When I was looking for more information about what recourse I might have against the Software Heritage Archive, who has been putting code that deadnames me and other people into their archive, I encountered this announcement of theirs:
They pivoted to AI! They were blockchain bros in 2018 and they pivoted to AI in 2023! Of course they did!
Now you don't have to be a European who changed their name to have an action you can take against them. Everyone who has put code on GitHub has a claim against them.
Their press release says "ethical" several times in hopes that it becomes true, but they have taken all the code they could possibly scrape from GitHub except sometimes leaving out GPL code. Apparently what makes it "ethical" is that you can ask for an opt-out, and they will try to remember to get around to removing the code you specified from later versions. Though of course we've seen how the Archive operates -- they'll most likely say "oh, we removed your code, but not this identical copy of it that we also have", or "we endeavor in the future to be able to remove your code".
Here are some calls to action:
- If you've ever put code on GitHub, check Am I In The Stack? (edit: more direct link), which will say what they've scraped from your GitHub namespace in particular.
- If you enjoy futility, send them an opt-out request.
- If you have a HuggingFace login or you can stomach getting one, log in to HuggingFace and report the dataset for copyright infringement.
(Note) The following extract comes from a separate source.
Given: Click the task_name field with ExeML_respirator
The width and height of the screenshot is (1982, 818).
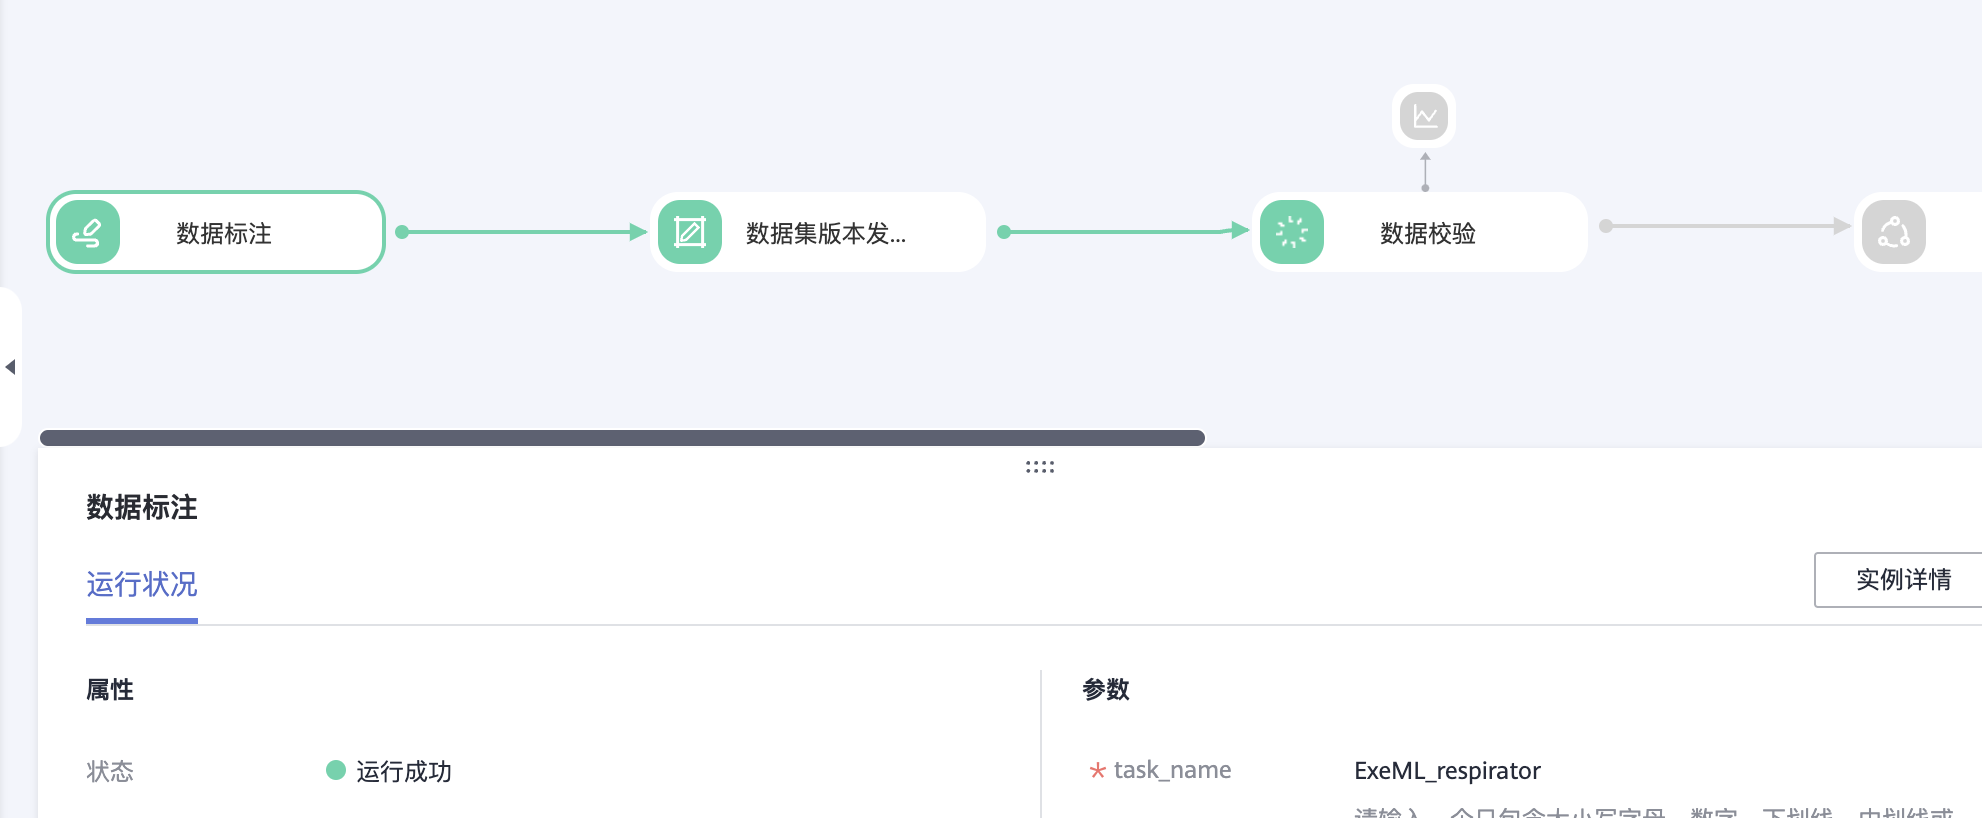Looking at the screenshot, I should 1446,771.
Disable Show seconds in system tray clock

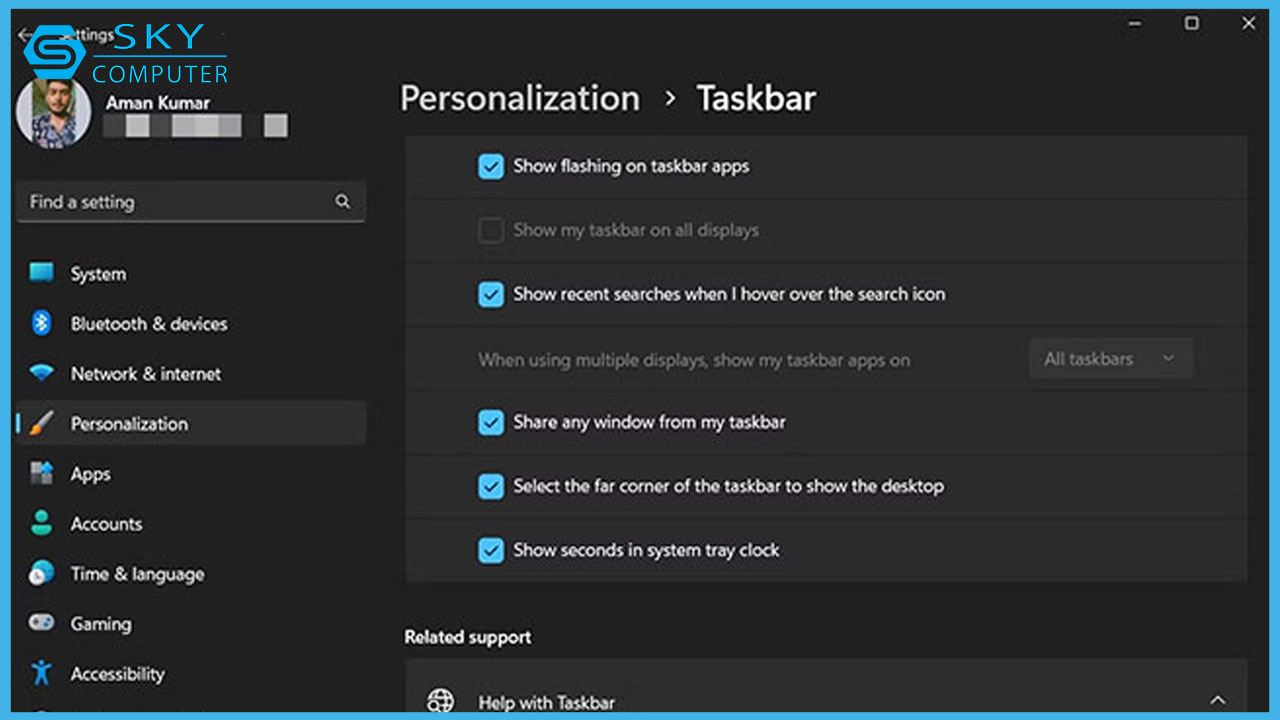(490, 550)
It's on the three inconspicuous vertical dots on the right sidebar.
- Send a takedown notice to takedown@softwareheritage.org, demanding that they take your code out of all versions of their AI
modeldataset, as well as their archive, because they have almost certainly violated your license -- even if it's open source, especially if it's open source -- and therefore they no longer have any right to your code.
No matter what they say, they are not following your license unless your license is equivalent to the public domain.